» **DOCUMENT EXCERPT**
↓↓↓

Futures Forum: Climate change: "Britain's crumbling rail network is at risk of a repeat of the severe disruption of last winter."
Futures Forum: Climate change: IPPR's Low Carbon Manifesto: "there should be a shift in focus away from large-scale generation to energy efficiency, new sources of finance for low-carbon infrastructure and a recognition of the huge role that the regions play in low-carbon energy generation."
A book has just come out this month:
Amazon.com: Don't Even Think About It: Why Our Brains Are Wired to Ignore Climate Change (9781620401330): George Marshall: Books
And it has caught the media's eye on both sides of the Pond:
Why our brains are wired to ignore climate change
By Matthew Hutson August 21
Recently I learned about “Prius repellent” — a tricked-out truck takes deep swigs of diesel and spews black smog all over a tailing vehicle, preferably a hybrid. These ominous clouds signal that, in our national conversation about climate change, something has gone very wrong.
George Marshall, a founder of the Climate Outreach think tank, tries to get us talking productively in his intelligent and genial new book, “Don’t Even Think About It.” He visits with fellow environmentalists, with psychologists and policy analysts, and with political opponents — even sharing a few laughs in the lair of 40 Texas tea partyers — to try to understand just why people are so prone to deny or ignore climate change.

↑↑↑

» **DO THIS**
Change "Pond" to "Atlantic" in the part of the climate change post that opens with the words containing "A book has just" and closes with "gone very wrong.", and give that part again with the change made. The listing that comes next is drawn from a separate source.

» **INFORMATION SHOWN**

↓↓↓

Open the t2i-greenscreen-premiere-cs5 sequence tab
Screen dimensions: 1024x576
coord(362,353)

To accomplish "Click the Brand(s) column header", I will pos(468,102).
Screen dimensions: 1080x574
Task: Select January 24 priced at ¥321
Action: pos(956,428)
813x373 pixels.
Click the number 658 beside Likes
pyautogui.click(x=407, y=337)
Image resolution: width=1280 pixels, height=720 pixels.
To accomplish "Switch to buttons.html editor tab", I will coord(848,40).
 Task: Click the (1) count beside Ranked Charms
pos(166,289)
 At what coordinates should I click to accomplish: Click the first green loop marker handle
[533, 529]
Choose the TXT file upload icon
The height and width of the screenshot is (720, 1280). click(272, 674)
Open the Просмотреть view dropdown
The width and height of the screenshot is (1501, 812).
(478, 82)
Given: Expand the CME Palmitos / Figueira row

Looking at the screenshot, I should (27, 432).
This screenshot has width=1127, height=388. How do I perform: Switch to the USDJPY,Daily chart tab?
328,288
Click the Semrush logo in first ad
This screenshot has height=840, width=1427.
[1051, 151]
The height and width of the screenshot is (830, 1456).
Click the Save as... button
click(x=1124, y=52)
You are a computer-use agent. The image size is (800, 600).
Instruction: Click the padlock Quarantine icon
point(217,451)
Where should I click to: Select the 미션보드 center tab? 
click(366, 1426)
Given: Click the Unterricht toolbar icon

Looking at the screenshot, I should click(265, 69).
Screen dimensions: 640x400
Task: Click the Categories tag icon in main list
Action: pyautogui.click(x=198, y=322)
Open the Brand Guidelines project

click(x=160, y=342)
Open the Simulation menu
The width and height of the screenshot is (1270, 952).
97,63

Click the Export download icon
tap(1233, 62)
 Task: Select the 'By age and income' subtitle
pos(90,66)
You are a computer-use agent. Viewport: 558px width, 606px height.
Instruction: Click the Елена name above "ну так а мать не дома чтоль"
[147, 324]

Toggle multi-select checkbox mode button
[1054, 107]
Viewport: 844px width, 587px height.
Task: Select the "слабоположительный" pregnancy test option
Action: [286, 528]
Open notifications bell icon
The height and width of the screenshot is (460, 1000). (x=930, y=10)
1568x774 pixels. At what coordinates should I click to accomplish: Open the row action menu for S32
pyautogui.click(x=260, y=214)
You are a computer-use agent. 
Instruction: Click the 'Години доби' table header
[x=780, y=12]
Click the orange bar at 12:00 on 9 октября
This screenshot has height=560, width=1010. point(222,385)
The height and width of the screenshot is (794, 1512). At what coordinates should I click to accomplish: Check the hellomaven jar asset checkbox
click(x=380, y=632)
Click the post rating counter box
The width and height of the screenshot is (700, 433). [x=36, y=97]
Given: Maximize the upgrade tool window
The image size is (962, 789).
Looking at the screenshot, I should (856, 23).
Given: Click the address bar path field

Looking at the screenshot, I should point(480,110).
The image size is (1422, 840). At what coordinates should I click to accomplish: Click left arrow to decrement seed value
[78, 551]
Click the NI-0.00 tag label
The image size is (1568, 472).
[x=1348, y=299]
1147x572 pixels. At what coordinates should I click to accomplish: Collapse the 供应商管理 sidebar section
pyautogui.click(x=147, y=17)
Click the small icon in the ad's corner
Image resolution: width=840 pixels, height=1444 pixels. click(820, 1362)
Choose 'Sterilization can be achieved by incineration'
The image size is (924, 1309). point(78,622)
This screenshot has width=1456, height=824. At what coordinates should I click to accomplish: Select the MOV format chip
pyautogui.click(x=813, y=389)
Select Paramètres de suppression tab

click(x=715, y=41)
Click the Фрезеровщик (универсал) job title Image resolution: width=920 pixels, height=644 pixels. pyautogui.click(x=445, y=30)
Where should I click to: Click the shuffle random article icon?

↑↑↑

» **WRITTEN SOLUTION**
A book has just come out this month:
Amazon.com: Don't Even Think About It: Why Our Brains Are Wired to Ignore Climate Change (9781620401330): George Marshall: Books
And it has caught the media's eye on both sides of the Atlantic:
Why our brains are wired to ignore climate change
By Matthew Hutson August 21
Recently I learned about “Prius repellent” — a tricked-out truck takes deep swigs of diesel and spews black smog all over a tailing vehicle, preferably a hybrid. These ominous clouds signal that, in our national conversation about climate change, something has gone very wrong.